Hyperactivity of basolateral amygdala mediates behavioral deficits in mice following exposure to bisphenol A and its analogue alternative

Abstract

Bisphenol A (BPA) is a known endocrine disruptor and has been gradually replaced in industrial applications by other bisphenols, such as bisphenol S (BPS). However, whether these analogues are any safer for the central nervous system remains elusive. Here, we investigated behavioral impairments in mice after BPA and BPS exposure from postnatal days 21–49 (P21~P49). Results showed that BPA (0.1 and 1 mg/kg/d) and BPS (1 mg/kg/d) impaired emotion and social interaction of mice, while low dose exposure (0.1 mg/kg/d) induced no observable changes on emotion in mice. The behavioral deficits were accompanied by hyperactivation of the basolateral amygdala (BLA), i.e., dose-dependent increase in neuronal firing rates and local field potential power.
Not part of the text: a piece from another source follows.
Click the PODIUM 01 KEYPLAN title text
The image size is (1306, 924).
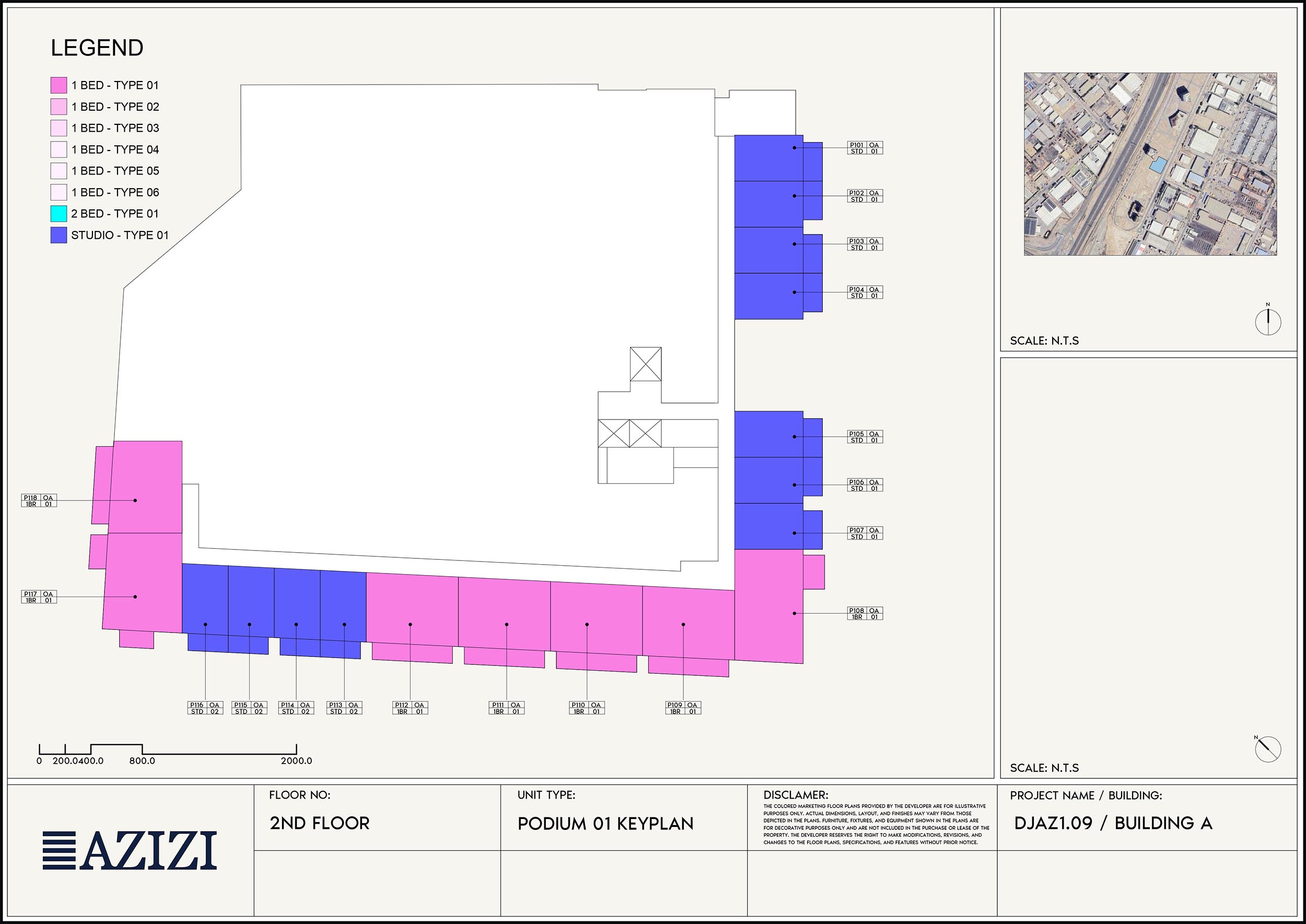pos(605,823)
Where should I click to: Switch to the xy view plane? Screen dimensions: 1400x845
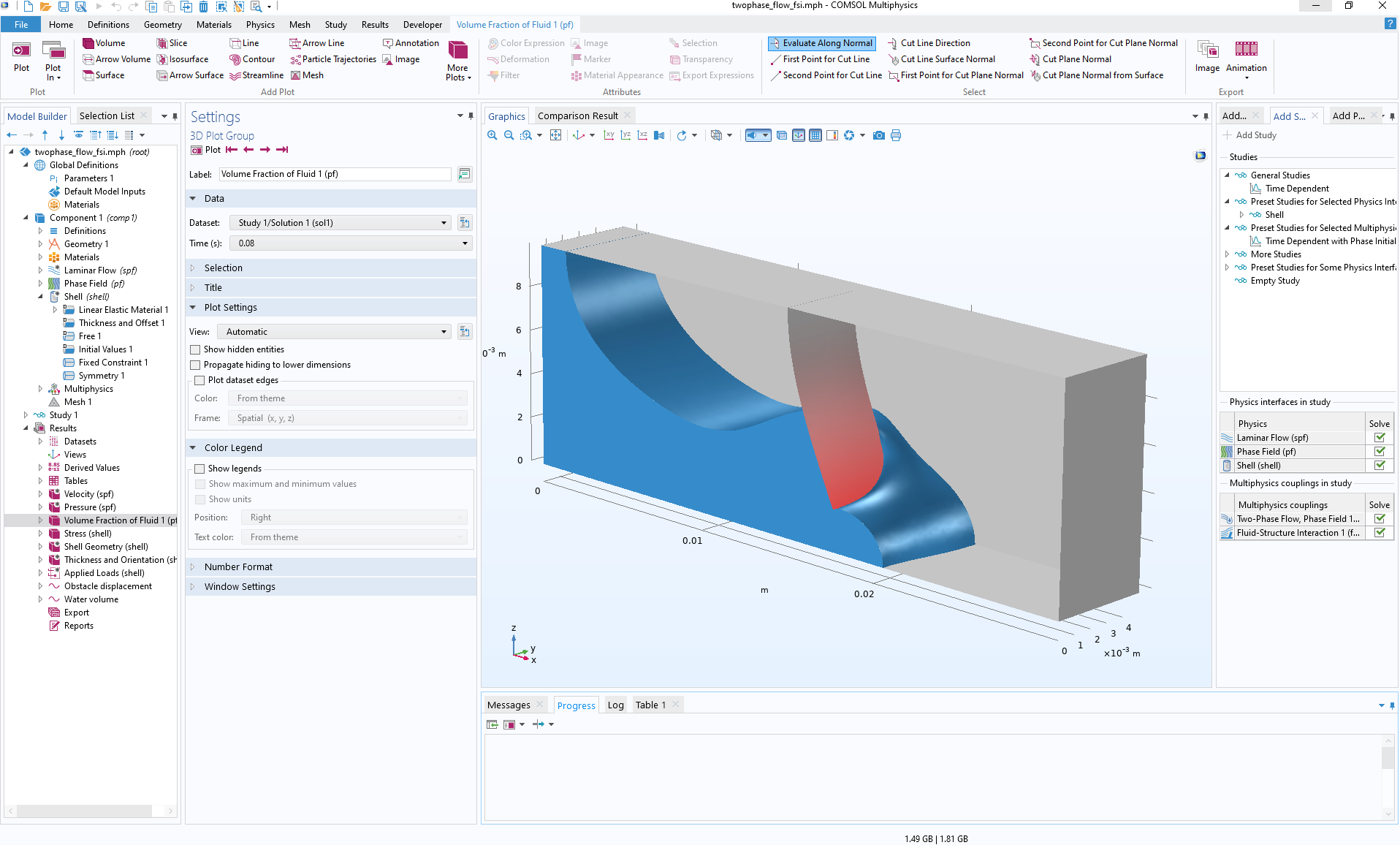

In addition, glutamate receptors were up-regulated in the BLA, showing the same activation trend after exposure to different doses of BPA and BPS. Taken together, these findings imply that BPA and BPS cause behavioral impairments in juvenile mice by disrupting local neuronal activation in the BLA. Although BPS exerted less adverse effects on mice than BPA at the low dose, it does not appear to be a safe alternative to BPA in regard to brain function after prolonged high-volume exposure.